__Material provided__:
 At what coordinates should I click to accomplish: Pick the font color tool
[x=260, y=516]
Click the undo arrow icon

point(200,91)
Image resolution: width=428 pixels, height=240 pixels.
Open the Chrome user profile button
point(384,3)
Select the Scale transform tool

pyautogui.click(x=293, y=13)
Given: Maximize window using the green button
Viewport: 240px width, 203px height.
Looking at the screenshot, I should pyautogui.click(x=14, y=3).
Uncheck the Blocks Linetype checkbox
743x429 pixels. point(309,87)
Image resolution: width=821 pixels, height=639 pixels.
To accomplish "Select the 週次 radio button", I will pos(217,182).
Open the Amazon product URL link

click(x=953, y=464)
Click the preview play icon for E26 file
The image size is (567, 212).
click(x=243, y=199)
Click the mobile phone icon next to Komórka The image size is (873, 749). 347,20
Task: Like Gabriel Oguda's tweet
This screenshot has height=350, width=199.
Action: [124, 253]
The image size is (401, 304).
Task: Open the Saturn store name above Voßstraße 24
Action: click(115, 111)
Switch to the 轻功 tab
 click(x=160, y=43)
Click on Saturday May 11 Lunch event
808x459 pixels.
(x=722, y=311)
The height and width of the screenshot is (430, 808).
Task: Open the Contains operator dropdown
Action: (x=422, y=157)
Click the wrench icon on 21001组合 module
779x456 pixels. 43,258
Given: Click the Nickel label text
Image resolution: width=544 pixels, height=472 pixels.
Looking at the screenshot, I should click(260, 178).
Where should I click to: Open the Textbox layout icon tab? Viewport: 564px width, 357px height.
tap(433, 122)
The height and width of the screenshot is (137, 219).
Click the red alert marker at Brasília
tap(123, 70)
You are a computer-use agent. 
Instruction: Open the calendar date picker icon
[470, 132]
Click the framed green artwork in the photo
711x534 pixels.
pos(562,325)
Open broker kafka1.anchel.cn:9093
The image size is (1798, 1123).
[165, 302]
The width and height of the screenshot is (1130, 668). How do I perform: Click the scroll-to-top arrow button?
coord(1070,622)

__What this task involves__:
Transcribe the whole listing word for word.

__Result__:
 At what coordinates should I click to accomplish: Pick the font color tool
[x=260, y=516]
Click the undo arrow icon

point(200,91)
Image resolution: width=428 pixels, height=240 pixels.
Open the Chrome user profile button
point(384,3)
Select the Scale transform tool

pyautogui.click(x=293, y=13)
Given: Maximize window using the green button
Viewport: 240px width, 203px height.
Looking at the screenshot, I should pyautogui.click(x=14, y=3).
Uncheck the Blocks Linetype checkbox
743x429 pixels. point(309,87)
Image resolution: width=821 pixels, height=639 pixels.
To accomplish "Select the 週次 radio button", I will pos(217,182).
Open the Amazon product URL link

click(x=953, y=464)
Click the preview play icon for E26 file
The image size is (567, 212).
click(x=243, y=199)
Click the mobile phone icon next to Komórka The image size is (873, 749). 347,20
Task: Like Gabriel Oguda's tweet
This screenshot has height=350, width=199.
Action: [124, 253]
The image size is (401, 304).
Task: Open the Saturn store name above Voßstraße 24
Action: click(115, 111)
Switch to the 轻功 tab
 click(x=160, y=43)
Click on Saturday May 11 Lunch event
808x459 pixels.
(x=722, y=311)
The height and width of the screenshot is (430, 808).
Task: Open the Contains operator dropdown
Action: (x=422, y=157)
Click the wrench icon on 21001组合 module
779x456 pixels. 43,258
Given: Click the Nickel label text
Image resolution: width=544 pixels, height=472 pixels.
Looking at the screenshot, I should click(260, 178).
Where should I click to: Open the Textbox layout icon tab? Viewport: 564px width, 357px height.
tap(433, 122)
The height and width of the screenshot is (137, 219).
Click the red alert marker at Brasília
tap(123, 70)
You are a computer-use agent. 
Instruction: Open the calendar date picker icon
[470, 132]
Click the framed green artwork in the photo
711x534 pixels.
pos(562,325)
Open broker kafka1.anchel.cn:9093
The image size is (1798, 1123).
[165, 302]
The width and height of the screenshot is (1130, 668). How do I perform: Click the scroll-to-top arrow button?
coord(1070,622)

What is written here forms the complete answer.